図11は、可動半体組立て体79をクランク軸11に組付ける手順を示す図であって、組付けた後の状態をクランク軸11の軸端側から見た図である。図には部分的に、図10のH−H断面、K−K断面が描いてある。この組付け手順説明図では、トルク伝達キー70はクランクピン方向Pから測って180度の位置に設置する例を示してある。クランク軸11の端面に、クランク軸軸線Cに対してクランクピン14側にポンチマーク99が付してある。一方、クランク軸軸線Cを挟んでトルク伝達キー70の反対側の可動半体49の前面に、不滅インクマーク100が付してある。クランク軸11への可動半体組立て体79のクランク軸11への装着に際しては、上記ポンチマーク99と不滅インクマーク100とが、クランク軸軸線Cに対して同一方向となるように組立て体79を装着すれば、クランク軸軸線Cを挟んでクランクピン14の反対側にトルク伝達キー70を位置させることができる。なお、不滅インクは容易に消えないインクのことであるが、不滅インクの代わりにラッカー、ペイント等を用いてもよい。

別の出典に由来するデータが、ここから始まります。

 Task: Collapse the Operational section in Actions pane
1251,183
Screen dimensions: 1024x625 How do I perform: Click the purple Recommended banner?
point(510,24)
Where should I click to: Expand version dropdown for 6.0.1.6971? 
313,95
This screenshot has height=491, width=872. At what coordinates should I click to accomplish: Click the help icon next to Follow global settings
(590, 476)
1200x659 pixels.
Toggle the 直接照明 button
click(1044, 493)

上記実施例は、可動半体の中心に近い場所に不滅インクマーク100を施した例を示した。このマークの場所は、可動半体組立て体79の前面のクランク軸軸線Cを挟んでトルク伝達キー70の反対側の線上であればどこでもよく、たとえばスリーブ64の端面に付したマーク100x、あるいは可動半体フランジ部の外周上に付したマーク100yであってもよい。

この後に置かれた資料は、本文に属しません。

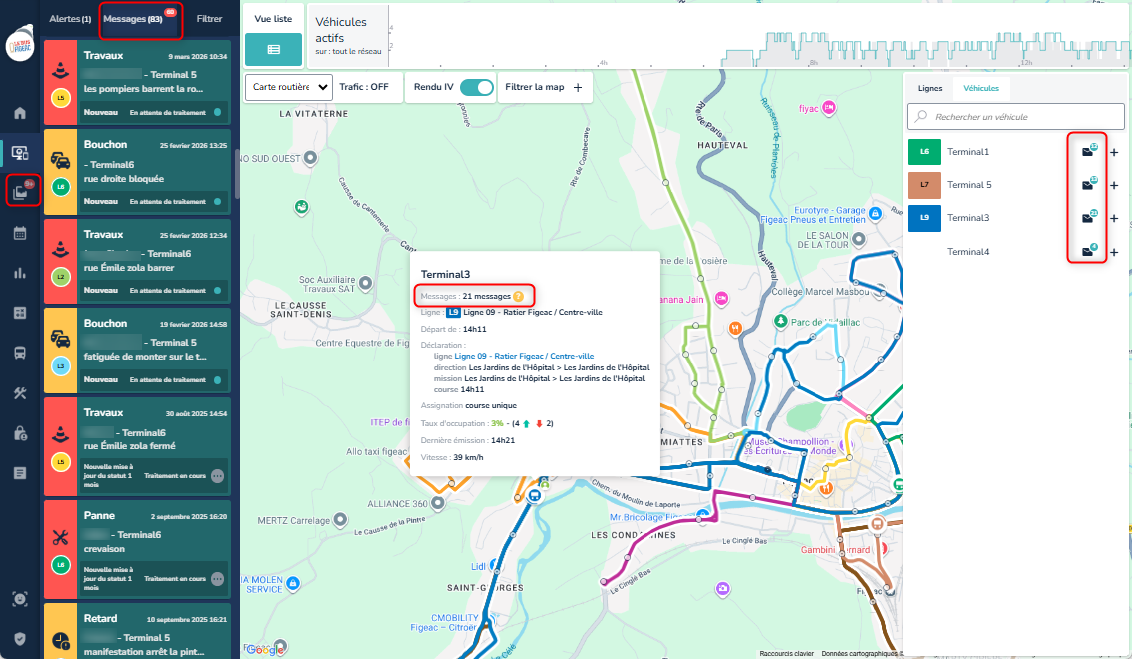Viewport: 1132px width, 659px height.
Task: Toggle the Rendu IV switch
Action: (x=477, y=87)
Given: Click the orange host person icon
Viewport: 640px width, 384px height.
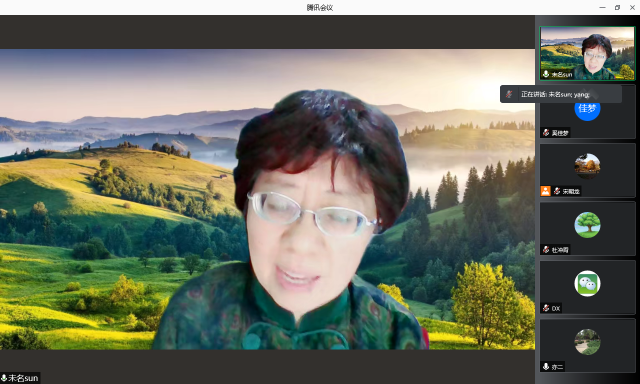Looking at the screenshot, I should 545,191.
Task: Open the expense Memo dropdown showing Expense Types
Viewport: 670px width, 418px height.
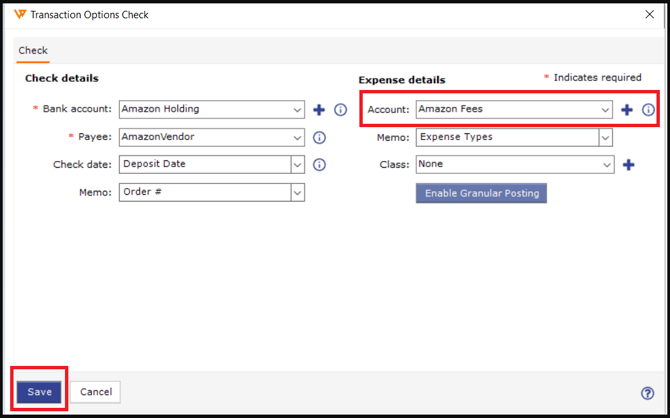Action: 605,137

図12は、可動半体組立て体79をクランク軸11に組付ける手順の他の例を示す図であって、組付けた後の状態をクランク軸11の軸端側から見た図である。この例は、トルク伝達キー70を、クランクピン方向Pからクランク軸回転方向Wへ測って135度の方向に設けようとする場合の例である。ポンチマーク99はクランク軸11の端面のクランクピン方向Pに設けるものとしている。この時、不滅インクマーク100、100x、100y等は、トルク伝達キー70の方向からクランク軸回転方向Wの逆方向へ向けて135度の方向に付ける。クランク軸11に可動半体組立て体79を装着する際には、上記ポンチマーク99と不滅インクマーク100等が、クランク軸軸線Cに対して同一方向となるように組立て体79を装着すれば、トルク伝達キー70を所望の135度の位置に設置することができる。

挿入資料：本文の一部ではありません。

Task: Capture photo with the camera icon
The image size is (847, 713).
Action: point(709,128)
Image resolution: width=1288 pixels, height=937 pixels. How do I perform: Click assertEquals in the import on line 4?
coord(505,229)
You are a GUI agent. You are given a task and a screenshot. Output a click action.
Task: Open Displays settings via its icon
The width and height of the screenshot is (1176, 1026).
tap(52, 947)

一般に、ポンチマーク99をクランクピン方向Pに設けるものとすれば、トルク伝達キー70を、クランクピン方向Pからクランク軸回転方向Wへ測ってθ度の方向に設けようとする場合には、不滅インクマーク100は、トルク伝達キー70の位置からクランク軸の回転方向Wの逆方向へ測ってθ度の方向に付ける。可動半体組立て体79をクランク軸11に装着する際には、ポンチマーク99と不滅インクマーク100とが同じ方向となるようにして、スプライン67、64aを噛み合わせればよいことになる。
なお、可動半体49の外縁部に不滅インクマーク100yを設ける場合には、不滅インクマーク100yとクランクピン14を両方とも同時に視野に入れることができるので、ポンチマーク99を省略し、不滅インクマーク100yの方向を直接クランクピン14の方向と一致するようにして、スプライン67、64aを噛み合わせることもできる。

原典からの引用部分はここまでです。